In another study, Pierce et al. evaluated 544 patients (183 under GA and 361 under SA). They reported that operation time, total anesthesia and recovery time, time to incision, and length of stay in the Post-anesthesia Care Unit and the hospital were significantly shorter in the SA group (
10).
In a review article, De Rojas et al. reviewed 11 publications after removing the unmatched studies. Seven publications reported the length of stay in PACU, two in favor of GA and one in favor of SA. Four publications did not show any difference. Six studies reported hospitalization time, of which two favored the SA. Considering pain score and narcotic prescription, seven studies demonstrated better outcomes in the SA. Moreover, in five of eight reports, the nausea was less in SA than in GA (
11).
Furthermore, post-operative pain is a significant cause of patient discomfort, patient immobility, immobility-related complications, and high post-operative analgesic usage. It is explained that epidural and intrathecal anesthesia drugs can decrease the severity of post-operative pain. Therefore, patients who underwent SA had less postoperative pain (
12). In support of this, Attari et al. compared patients who operated under SA and GA in a randomized clinical trial.
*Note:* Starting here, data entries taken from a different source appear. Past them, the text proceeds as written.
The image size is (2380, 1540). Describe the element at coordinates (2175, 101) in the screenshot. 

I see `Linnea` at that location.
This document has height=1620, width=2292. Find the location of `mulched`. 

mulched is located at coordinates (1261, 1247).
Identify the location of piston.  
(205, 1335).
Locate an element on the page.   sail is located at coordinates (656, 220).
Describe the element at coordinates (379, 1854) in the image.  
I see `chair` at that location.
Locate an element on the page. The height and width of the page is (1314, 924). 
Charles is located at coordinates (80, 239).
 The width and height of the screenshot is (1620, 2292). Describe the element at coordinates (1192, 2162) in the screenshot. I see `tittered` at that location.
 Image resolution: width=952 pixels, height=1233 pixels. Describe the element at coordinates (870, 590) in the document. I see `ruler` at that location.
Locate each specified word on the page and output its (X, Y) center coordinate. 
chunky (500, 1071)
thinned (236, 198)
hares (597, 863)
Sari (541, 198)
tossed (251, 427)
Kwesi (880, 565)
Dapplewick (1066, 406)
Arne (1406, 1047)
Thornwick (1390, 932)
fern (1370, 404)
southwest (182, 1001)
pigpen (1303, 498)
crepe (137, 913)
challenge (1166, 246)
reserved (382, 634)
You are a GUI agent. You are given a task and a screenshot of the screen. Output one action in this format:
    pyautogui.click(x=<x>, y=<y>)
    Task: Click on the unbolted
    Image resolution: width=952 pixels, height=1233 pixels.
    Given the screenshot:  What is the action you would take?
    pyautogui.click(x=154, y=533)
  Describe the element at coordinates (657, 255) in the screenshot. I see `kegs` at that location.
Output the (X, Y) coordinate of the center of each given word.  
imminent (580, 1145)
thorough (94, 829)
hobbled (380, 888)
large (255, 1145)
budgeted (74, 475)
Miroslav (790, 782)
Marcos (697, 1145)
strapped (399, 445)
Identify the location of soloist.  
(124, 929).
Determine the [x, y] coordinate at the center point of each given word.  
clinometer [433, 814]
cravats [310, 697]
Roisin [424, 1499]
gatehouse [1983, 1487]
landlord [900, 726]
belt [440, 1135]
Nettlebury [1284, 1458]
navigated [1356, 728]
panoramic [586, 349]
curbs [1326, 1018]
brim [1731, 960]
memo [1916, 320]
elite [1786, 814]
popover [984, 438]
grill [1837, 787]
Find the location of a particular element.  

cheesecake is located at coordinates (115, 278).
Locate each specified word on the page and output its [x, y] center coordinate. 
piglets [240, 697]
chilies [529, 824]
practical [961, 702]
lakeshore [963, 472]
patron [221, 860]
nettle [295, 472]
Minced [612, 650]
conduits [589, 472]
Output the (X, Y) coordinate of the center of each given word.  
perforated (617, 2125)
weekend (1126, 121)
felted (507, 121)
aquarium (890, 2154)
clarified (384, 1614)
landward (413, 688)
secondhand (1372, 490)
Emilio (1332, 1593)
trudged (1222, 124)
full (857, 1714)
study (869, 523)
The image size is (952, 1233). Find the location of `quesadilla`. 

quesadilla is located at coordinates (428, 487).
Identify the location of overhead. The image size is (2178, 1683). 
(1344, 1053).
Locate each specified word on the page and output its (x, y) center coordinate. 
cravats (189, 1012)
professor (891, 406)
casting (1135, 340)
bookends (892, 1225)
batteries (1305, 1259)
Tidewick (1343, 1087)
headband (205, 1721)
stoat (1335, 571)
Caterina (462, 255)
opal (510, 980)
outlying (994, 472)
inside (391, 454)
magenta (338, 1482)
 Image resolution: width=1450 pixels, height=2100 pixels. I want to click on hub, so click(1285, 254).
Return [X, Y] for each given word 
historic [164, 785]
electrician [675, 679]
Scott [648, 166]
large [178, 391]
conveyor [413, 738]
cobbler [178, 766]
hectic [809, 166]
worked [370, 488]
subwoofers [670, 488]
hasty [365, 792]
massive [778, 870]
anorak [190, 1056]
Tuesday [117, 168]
They showed that the prescription of painkillers and using meperidine were significantly lower in the SA group, and patients who underwent SA were more satisfied than those in the GA group (
4).
In our series, there were no intraoperative complications; the mean time of the anesthesia procedure was shorter than it was in GA; in the absence of IV sedation, the patient had a protective face mask throughout the operation; also, the recovery time was much shorter than it was in GA, and the risk of COVID-19 transmission was very low.
5.1. Conclusions
Spinal anesthesia is a good alternative or even the main anesthesia route for patients with lumbar disc herniation. More studies are needed to elucidate the best candidate for SA in patients with lumbar pathology. Moreover, further research should demonstrate the results of SA for spinal fusion and spinal pathologies other than disc herniation and lumbar region.